TASK TO CARRY OUT:
Copy the records word for word, starting at the line that contains "Image resolution: width=900" and ending at the line that contains "tap(431, 340)".

......

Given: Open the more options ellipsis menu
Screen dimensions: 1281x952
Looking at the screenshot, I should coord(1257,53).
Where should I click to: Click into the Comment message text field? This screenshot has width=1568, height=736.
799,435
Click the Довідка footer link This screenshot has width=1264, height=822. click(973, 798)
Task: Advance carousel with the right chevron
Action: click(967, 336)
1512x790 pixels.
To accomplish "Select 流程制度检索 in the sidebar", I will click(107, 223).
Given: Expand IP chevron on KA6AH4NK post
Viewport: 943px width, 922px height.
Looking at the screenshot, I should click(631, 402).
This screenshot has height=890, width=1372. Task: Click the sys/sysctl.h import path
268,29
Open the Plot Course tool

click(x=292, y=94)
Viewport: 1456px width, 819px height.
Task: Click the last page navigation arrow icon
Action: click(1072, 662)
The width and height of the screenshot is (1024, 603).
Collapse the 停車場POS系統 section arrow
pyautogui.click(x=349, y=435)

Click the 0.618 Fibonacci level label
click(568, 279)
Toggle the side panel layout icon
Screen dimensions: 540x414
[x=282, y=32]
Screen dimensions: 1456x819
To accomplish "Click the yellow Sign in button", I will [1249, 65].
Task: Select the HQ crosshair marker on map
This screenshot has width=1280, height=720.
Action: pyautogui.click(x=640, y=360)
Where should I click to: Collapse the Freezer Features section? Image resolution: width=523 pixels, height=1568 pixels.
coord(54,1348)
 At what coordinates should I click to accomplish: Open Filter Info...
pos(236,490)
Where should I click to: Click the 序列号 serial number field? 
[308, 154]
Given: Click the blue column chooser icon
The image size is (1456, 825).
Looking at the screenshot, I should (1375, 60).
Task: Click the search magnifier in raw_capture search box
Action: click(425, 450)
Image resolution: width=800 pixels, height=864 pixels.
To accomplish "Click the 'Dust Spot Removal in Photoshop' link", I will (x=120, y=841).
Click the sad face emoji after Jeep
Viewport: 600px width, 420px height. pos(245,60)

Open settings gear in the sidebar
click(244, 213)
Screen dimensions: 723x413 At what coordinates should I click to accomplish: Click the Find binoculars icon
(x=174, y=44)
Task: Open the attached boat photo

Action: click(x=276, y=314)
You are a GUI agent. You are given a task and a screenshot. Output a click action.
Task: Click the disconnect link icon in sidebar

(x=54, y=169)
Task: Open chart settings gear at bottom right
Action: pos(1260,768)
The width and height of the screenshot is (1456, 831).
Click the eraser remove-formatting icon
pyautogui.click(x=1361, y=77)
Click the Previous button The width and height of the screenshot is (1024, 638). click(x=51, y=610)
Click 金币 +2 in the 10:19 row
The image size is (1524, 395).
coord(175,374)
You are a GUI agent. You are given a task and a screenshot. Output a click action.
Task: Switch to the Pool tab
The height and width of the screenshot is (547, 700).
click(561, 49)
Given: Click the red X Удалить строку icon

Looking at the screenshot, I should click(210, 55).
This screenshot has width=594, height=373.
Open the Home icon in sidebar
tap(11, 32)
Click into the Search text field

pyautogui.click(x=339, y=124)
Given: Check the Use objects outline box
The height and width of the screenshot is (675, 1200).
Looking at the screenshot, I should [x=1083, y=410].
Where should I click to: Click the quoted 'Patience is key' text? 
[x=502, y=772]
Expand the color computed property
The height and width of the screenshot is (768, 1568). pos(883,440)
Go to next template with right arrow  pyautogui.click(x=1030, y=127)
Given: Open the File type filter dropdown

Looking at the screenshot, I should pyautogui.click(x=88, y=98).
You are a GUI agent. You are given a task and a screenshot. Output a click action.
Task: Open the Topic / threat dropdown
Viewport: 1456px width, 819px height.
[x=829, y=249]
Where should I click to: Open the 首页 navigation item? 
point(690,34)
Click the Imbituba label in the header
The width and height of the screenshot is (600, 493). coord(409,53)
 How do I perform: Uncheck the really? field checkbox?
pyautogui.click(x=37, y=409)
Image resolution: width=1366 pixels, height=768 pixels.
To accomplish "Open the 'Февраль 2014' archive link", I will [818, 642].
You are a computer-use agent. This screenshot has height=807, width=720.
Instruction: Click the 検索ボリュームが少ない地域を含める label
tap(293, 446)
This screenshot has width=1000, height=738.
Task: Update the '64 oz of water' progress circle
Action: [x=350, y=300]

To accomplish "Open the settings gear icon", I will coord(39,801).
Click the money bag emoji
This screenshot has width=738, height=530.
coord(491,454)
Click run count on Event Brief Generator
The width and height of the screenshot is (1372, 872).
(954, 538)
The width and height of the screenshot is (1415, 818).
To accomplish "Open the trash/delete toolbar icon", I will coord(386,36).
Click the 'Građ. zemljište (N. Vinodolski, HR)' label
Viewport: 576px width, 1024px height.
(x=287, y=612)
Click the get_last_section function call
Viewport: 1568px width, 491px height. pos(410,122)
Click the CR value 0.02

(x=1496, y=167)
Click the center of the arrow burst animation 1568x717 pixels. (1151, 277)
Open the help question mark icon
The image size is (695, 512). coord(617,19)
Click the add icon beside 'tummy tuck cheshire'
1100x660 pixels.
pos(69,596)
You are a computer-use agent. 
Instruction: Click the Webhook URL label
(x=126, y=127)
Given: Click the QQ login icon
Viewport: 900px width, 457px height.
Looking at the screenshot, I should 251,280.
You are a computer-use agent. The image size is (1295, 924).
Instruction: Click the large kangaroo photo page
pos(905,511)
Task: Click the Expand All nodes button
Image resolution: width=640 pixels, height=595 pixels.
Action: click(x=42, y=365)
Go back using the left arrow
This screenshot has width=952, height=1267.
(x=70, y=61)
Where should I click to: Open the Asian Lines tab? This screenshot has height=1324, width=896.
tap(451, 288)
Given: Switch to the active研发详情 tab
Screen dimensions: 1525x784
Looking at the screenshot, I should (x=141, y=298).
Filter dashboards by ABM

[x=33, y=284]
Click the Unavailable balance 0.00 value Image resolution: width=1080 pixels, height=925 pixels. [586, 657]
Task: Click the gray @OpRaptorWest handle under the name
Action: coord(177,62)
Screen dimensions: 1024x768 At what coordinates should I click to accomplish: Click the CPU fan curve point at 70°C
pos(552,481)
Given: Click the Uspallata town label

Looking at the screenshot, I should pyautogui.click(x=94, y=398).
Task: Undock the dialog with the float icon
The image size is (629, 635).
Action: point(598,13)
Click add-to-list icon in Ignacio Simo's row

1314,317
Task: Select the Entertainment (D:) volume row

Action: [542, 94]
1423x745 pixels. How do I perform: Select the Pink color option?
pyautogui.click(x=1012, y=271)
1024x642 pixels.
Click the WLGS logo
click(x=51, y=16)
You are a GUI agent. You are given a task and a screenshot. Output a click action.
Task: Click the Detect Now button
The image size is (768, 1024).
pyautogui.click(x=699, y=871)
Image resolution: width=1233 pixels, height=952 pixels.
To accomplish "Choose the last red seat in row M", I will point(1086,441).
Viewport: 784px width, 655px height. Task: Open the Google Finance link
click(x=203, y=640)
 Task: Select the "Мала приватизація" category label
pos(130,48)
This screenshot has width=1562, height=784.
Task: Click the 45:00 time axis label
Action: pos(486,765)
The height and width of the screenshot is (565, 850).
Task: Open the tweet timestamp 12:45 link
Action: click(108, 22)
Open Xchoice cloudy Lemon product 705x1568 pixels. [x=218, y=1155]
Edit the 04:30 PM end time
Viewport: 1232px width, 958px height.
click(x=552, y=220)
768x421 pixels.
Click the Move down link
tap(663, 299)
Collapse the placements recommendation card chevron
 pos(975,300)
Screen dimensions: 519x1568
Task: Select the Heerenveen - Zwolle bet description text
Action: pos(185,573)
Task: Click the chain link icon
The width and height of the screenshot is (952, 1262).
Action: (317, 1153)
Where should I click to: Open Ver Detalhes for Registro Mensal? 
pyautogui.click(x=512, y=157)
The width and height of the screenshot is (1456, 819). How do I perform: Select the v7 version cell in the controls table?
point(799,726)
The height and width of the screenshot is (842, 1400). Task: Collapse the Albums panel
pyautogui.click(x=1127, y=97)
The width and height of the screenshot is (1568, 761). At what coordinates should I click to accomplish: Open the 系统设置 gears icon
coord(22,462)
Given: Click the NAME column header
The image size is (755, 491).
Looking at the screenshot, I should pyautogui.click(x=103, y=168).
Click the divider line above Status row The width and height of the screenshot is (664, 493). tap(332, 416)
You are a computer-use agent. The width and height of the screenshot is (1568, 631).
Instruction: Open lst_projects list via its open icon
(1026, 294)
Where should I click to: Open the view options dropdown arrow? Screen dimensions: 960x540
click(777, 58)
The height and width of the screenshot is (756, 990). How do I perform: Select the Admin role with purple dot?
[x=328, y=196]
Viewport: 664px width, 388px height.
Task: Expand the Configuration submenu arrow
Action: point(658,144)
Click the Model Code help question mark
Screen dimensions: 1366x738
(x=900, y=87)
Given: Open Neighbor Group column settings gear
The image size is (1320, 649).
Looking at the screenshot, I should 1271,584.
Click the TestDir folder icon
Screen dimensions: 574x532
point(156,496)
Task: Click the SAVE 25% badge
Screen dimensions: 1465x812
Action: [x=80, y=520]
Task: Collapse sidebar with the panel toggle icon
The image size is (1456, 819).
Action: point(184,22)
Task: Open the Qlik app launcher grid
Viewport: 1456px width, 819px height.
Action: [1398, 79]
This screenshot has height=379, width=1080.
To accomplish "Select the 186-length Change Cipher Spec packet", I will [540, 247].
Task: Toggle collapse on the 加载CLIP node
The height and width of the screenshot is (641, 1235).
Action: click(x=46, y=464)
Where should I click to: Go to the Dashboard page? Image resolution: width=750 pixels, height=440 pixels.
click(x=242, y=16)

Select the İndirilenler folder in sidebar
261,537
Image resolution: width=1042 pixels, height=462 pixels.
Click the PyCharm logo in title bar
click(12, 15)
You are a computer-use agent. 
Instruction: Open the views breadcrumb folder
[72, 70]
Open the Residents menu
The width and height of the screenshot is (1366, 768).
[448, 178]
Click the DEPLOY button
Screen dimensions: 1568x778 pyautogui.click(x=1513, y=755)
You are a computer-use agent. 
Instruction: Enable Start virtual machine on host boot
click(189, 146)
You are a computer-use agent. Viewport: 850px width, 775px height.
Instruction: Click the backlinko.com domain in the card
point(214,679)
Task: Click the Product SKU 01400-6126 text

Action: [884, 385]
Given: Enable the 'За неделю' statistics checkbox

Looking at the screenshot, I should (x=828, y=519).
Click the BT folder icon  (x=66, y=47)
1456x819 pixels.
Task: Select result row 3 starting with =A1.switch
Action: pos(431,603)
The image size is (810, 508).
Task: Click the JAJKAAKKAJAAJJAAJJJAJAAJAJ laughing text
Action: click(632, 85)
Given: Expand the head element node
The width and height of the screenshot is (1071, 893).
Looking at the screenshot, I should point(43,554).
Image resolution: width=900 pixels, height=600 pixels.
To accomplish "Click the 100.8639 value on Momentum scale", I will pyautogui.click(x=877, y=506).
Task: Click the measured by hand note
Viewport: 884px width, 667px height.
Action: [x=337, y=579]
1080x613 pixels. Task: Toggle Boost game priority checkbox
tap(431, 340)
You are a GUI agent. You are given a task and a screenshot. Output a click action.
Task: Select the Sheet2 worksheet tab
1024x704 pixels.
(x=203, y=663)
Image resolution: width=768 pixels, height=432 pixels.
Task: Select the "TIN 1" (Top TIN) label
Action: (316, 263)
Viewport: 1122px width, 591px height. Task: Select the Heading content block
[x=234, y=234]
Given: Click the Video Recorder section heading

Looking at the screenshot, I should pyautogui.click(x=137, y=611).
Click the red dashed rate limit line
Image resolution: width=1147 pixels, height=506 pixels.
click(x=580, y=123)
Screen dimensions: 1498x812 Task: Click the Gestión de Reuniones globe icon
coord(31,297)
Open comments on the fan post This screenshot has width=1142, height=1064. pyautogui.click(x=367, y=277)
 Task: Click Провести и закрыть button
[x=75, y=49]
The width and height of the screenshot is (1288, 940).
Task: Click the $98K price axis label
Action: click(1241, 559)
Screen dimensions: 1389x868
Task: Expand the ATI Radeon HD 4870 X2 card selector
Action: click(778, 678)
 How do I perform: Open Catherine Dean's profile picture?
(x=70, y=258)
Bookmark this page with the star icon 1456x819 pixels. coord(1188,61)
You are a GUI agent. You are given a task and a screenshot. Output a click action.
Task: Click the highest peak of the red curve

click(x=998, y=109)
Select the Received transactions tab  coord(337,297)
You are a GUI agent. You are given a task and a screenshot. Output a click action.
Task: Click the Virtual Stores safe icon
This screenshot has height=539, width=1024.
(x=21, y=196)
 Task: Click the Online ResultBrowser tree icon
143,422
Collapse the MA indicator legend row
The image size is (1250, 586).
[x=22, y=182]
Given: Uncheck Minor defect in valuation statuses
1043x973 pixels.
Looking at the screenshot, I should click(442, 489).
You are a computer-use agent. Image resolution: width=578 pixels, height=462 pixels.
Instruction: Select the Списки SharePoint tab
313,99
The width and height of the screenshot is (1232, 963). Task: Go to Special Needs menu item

......

EXERCISE OUTPUT:
Image resolution: width=900 pixels, height=600 pixels.
To accomplish "Click the 100.8639 value on Momentum scale", I will pyautogui.click(x=877, y=506).
Task: Click the measured by hand note
Viewport: 884px width, 667px height.
Action: [x=337, y=579]
1080x613 pixels. Task: Toggle Boost game priority checkbox
tap(431, 340)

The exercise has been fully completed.